### Collected data
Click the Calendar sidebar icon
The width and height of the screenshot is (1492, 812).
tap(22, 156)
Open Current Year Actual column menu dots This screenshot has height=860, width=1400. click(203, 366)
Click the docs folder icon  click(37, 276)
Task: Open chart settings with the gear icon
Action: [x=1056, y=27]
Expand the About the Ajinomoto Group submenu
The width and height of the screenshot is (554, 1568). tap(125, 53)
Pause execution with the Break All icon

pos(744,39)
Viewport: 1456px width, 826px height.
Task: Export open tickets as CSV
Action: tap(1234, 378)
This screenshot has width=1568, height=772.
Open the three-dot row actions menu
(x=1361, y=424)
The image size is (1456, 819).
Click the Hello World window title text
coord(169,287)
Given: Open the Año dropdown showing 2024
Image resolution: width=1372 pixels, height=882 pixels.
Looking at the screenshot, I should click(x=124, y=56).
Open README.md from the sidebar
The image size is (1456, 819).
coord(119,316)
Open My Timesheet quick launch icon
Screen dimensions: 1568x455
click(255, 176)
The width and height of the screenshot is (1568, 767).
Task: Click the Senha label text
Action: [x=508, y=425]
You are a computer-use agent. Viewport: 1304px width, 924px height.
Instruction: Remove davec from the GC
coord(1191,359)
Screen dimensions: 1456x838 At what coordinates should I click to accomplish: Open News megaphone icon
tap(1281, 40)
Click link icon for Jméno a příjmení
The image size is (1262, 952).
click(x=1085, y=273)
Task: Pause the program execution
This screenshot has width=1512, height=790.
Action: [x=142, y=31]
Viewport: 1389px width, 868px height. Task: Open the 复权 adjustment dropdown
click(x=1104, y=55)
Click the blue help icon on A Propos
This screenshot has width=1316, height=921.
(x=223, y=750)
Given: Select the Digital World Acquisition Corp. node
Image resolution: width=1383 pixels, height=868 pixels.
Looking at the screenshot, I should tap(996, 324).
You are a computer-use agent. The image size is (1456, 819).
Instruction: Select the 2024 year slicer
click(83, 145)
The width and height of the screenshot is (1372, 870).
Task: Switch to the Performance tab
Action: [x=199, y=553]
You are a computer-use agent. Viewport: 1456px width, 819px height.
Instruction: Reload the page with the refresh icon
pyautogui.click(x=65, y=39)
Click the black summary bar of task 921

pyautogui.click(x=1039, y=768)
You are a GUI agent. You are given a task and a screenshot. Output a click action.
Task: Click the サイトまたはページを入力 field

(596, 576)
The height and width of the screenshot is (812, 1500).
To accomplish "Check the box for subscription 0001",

### The task
Nothing in the records may be altered; restate them word for word.

### Written response
Click the Calendar sidebar icon
The width and height of the screenshot is (1492, 812).
tap(22, 156)
Open Current Year Actual column menu dots This screenshot has height=860, width=1400. click(203, 366)
Click the docs folder icon  click(37, 276)
Task: Open chart settings with the gear icon
Action: [x=1056, y=27]
Expand the About the Ajinomoto Group submenu
The width and height of the screenshot is (554, 1568). tap(125, 53)
Pause execution with the Break All icon

pos(744,39)
Viewport: 1456px width, 826px height.
Task: Export open tickets as CSV
Action: tap(1234, 378)
This screenshot has width=1568, height=772.
Open the three-dot row actions menu
(x=1361, y=424)
The image size is (1456, 819).
Click the Hello World window title text
coord(169,287)
Given: Open the Año dropdown showing 2024
Image resolution: width=1372 pixels, height=882 pixels.
Looking at the screenshot, I should click(x=124, y=56).
Open README.md from the sidebar
The image size is (1456, 819).
coord(119,316)
Open My Timesheet quick launch icon
Screen dimensions: 1568x455
click(255, 176)
The width and height of the screenshot is (1568, 767).
Task: Click the Senha label text
Action: [x=508, y=425]
You are a computer-use agent. Viewport: 1304px width, 924px height.
Instruction: Remove davec from the GC
coord(1191,359)
Screen dimensions: 1456x838 At what coordinates should I click to accomplish: Open News megaphone icon
tap(1281, 40)
Click link icon for Jméno a příjmení
The image size is (1262, 952).
click(x=1085, y=273)
Task: Pause the program execution
This screenshot has width=1512, height=790.
Action: [x=142, y=31]
Viewport: 1389px width, 868px height. Task: Open the 复权 adjustment dropdown
click(x=1104, y=55)
Click the blue help icon on A Propos
This screenshot has width=1316, height=921.
(x=223, y=750)
Given: Select the Digital World Acquisition Corp. node
Image resolution: width=1383 pixels, height=868 pixels.
Looking at the screenshot, I should tap(996, 324).
You are a computer-use agent. The image size is (1456, 819).
Instruction: Select the 2024 year slicer
click(83, 145)
The width and height of the screenshot is (1372, 870).
Task: Switch to the Performance tab
Action: [x=199, y=553]
You are a computer-use agent. Viewport: 1456px width, 819px height.
Instruction: Reload the page with the refresh icon
pyautogui.click(x=65, y=39)
Click the black summary bar of task 921

pyautogui.click(x=1039, y=768)
You are a GUI agent. You are given a task and a screenshot. Output a click action.
Task: Click the サイトまたはページを入力 field

(596, 576)
The height and width of the screenshot is (812, 1500).
To accomplish "Check the box for subscription 0001",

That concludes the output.